# John Piper on "Did Christ descend to hell?"



## Moireach

The question is often asks if Christ descended to hell when he died, with the apostles creed often cited. I don't think he did. This is an excellent wee blog just posted by Piper on the matter. (if you ignore the good friday and easter reference at the end lol )

Did Jesus Spend Saturday in Hell? - Desiring God

P.S I also post this because I was accused on a recent thread of being a judgemental conservative who picks on the faults of more liberal brethren whilst ignoring the good things about them because I expressed surprise and disappointment at Piper's promotion of Lent. He's a very good man with lots of good stuff.


----------



## Zach

Doesn't WLC 50 outline what we mean when recite the Apostles Creed?

Q. 50. Wherein consisted Christ's humiliation after his death?
A. Christ's humiliation after his death consisted in his being buried, and continuing in the state of the dead, and under the power of death till the third day; which hath been otherwise expressed in these words, He descended into hell.

Since I was shown this question in the Larger Catechism I interpret the Creed as saying nothing more than, "His body was really dead and in the ground for three days."

I don't think we need to omit it from the Creed, just correctly understand what it means.


----------



## jogri17

Zach said:


> I don't think we need to omit it from the Creed, just correctly understand what it means.



its worth noting that this was an addition to the original apostles creed. to get rid of it is good textual scholarship, so I think it's more honoring to the text to get rid of it than to use the version that became accepted.

* _Source data_
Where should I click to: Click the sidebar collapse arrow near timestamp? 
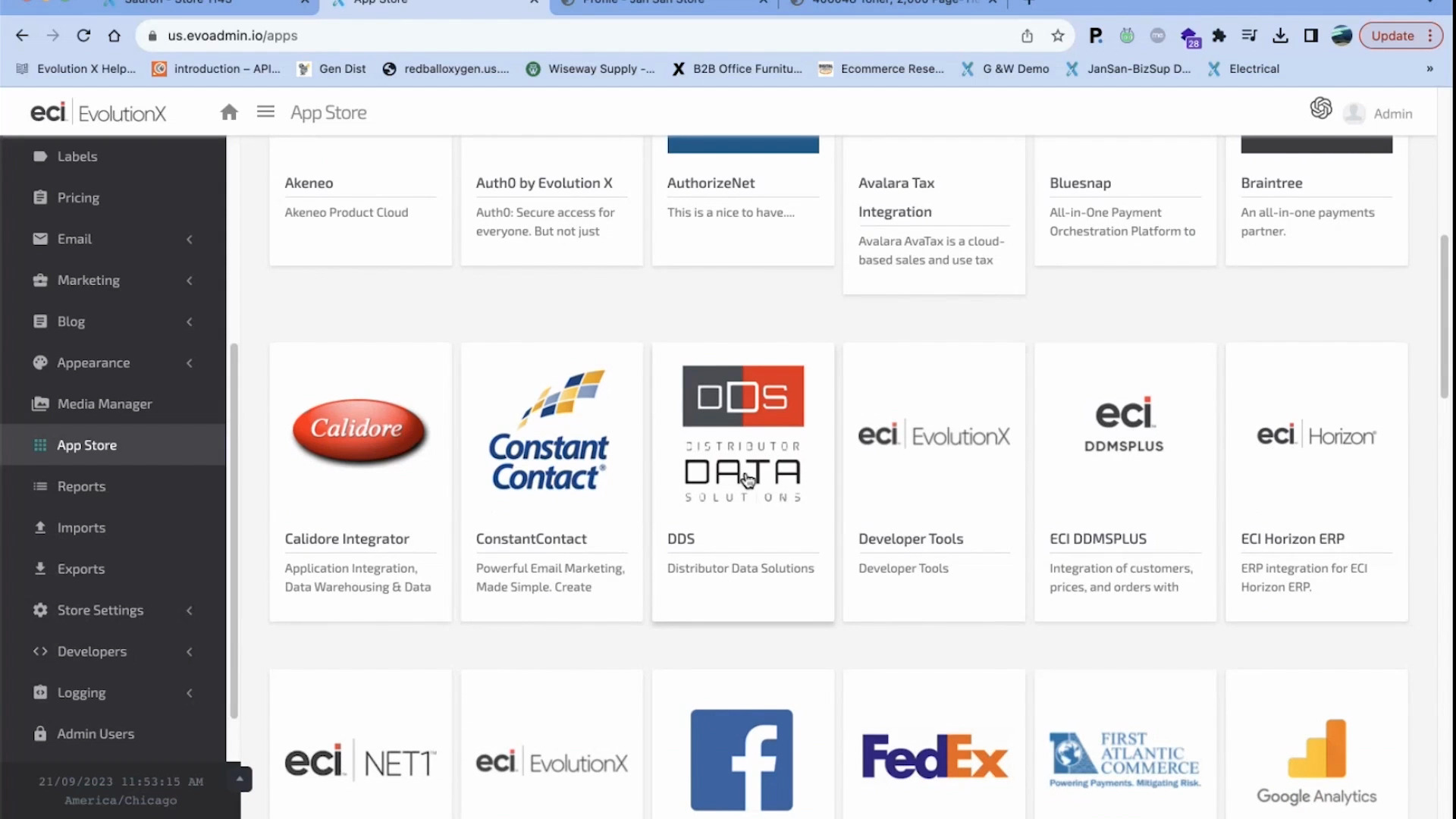(x=240, y=779)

* _What is expected_
Please answer from the forum thread on whether Christ descended to hell: according to the quoted Larger Catechism answer, what did Christ's humiliation after his death consist in?

* _Result of this task_
It consisted in his being buried and continuing in the state of the dead, and under the power of death, till the third day.